« Je ne sais pas pourquoi, un jour, j’ai ouvert un magazine de mode – sûrement un Vogue, un classique – et la série à l’intérieur racontait quelque chose, nous plongeait dans une certaine atmosphère. Je me suis rendu compte que le photographe avait tissé un même récit sur dix pages. Tout cela m’a rappelé le cinéma – que j’ai brièvement étudié – en beaucoup plus accessible. Je pouvais me lancer tout seul : je n’avais besoin que d’un appareil, d’un sujet et je pouvais sortir une mini histoire photo », commence Maxime Frogé. Quoiqu’elle narre les prémices d’une inclination pour le 8e art, cette anecdote témoigne également d’une rencontre marquante avec le hasard qui ne le quittera plus. Passionné par les images et leur fabrication, l’artiste parisien a fait des signes du destin le leitmotiv de sa propre histoire.
Quelque temps plus tard, alors qu’il poursuivait « des études hasardeuses », le photographe de mode en devenir a reçu un appel inattendu : son interlocuteur a remarqué son travail et lui propose une collaboration. « C’était la première main que l’on me tendait et je sentais que si je refusais, j’allais passer à côté de quelque chose. J’ai quitté le cours auquel j’assistais, j’ai attrapé cette main et je ne suis plus jamais revenu à la fac », se souvient-il. Étranger au monde de la mode, il y découvre une infinité de matières, de mouvements et de tombés qui, à l’image, s’expriment d’une tout autre manière. Sensible aux formes et aux émotions qu’elles suscitent, les vêtements et les silhouettes qu’il capture apparaissent dès lors comme des figures symboliques dont les significations se déclinent selon les regards.
Une aura de mystère
« Je n’ai pas de culture mode, ce n’est pas ce qui m’intéresse. J’aime aller chercher le beau, l’esthétique, le passé et même l’âme, tout compte fait, de mes modèles. J’ai envie de voir ce que les gens peuvent m’offrir lorsque je les prends en photo. Mon souhait est de capturer quelque chose que les autres n’ont pas réussi à saisir en eux », confie Maxime Frogé. Dans ses portraits, cette volonté se traduit par des couleurs tendres et chaleureuses, quelques flous ou fondus vaporeux et des fleurs qui miment les décors et les corps. Le sujet est nimbé d’une aura de mystère, comme s’il émanait de lui toute l’essence de son être dans une générosité singulière, douce et fragile à la fois.

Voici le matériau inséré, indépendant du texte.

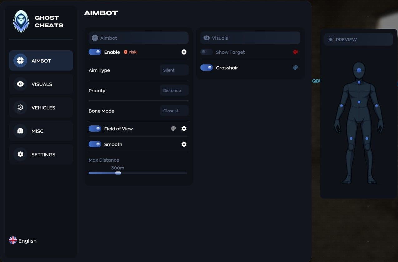398x262 pixels.
Task: Select the head bone point on preview figure
Action: pyautogui.click(x=359, y=70)
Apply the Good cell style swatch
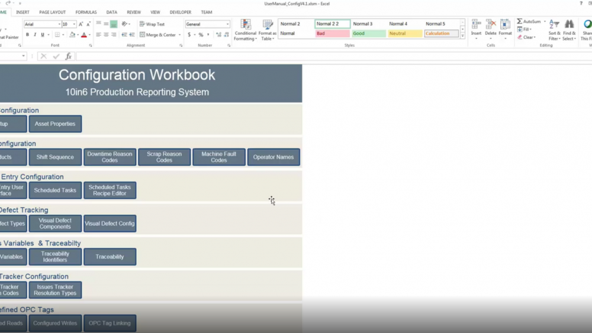592x333 pixels. 368,34
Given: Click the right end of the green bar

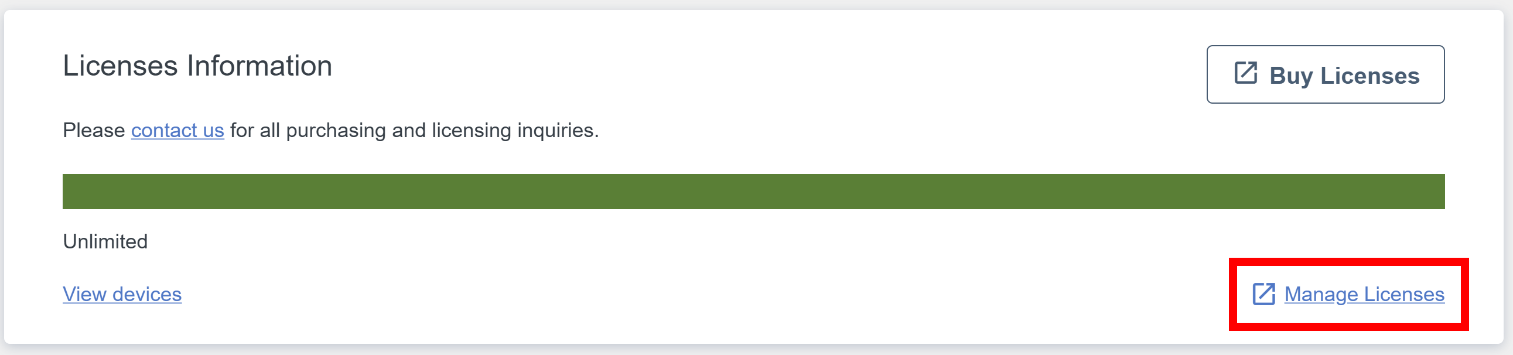Looking at the screenshot, I should coord(1437,192).
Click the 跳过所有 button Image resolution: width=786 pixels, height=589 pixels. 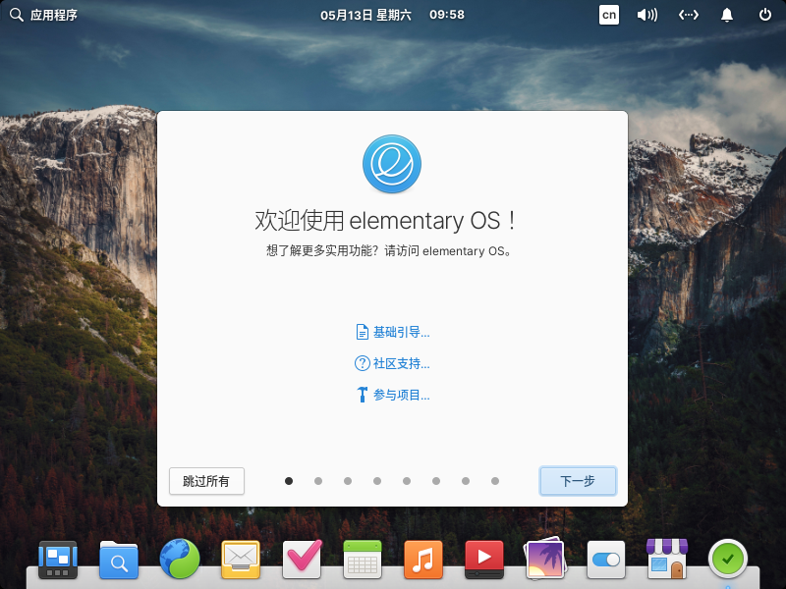click(x=206, y=481)
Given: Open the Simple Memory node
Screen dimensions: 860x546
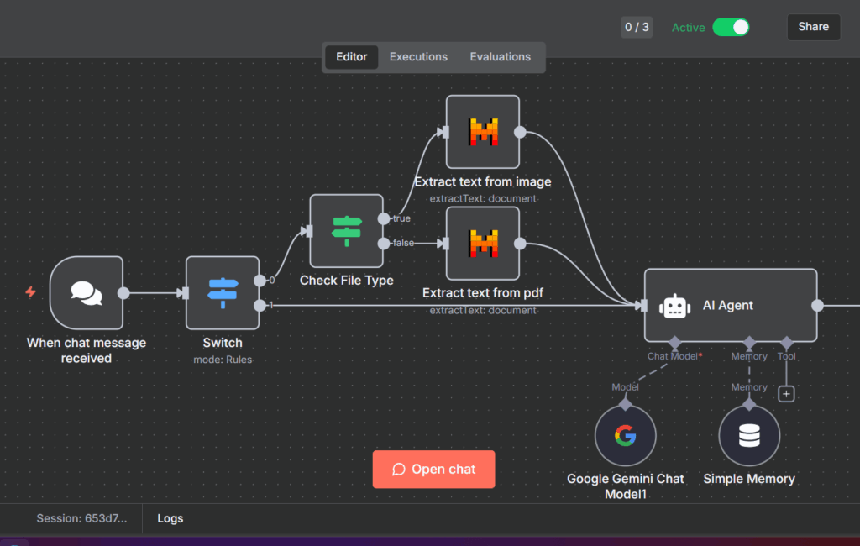Looking at the screenshot, I should [748, 436].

Pour manifester davantage la trace de cette présence humaine autour de laquelle gravite toute sa démarche, l’artiste déchire, annote et recompose ses tableaux dans une pratique qui convoque les sens. À mesure que les fleurs s’épanouissent et embaument les cœurs de parfums enivrants, les personnalités se dévoilent et révèlent leurs couleurs véritables dans des nuances éclatantes. Le mouvement caressant d’un rayon de soleil ou d’un halo de lumière effleure la peau comme de nouvelles étoffes, qui enveloppent la chair d’un manteau évanescent. En contrepoint, les quelques natures sauvages qui composent son œuvre apparaissent comme des havres de paix, où l’environnement serein s’aligne sur les émotions, tels des paysages-états d’âme apaisés. « Ne pas avoir cette culture de l’image libère ma créativité, car je n’ai pas cette pression de me dire que ça a déjà été fait », conclut-il.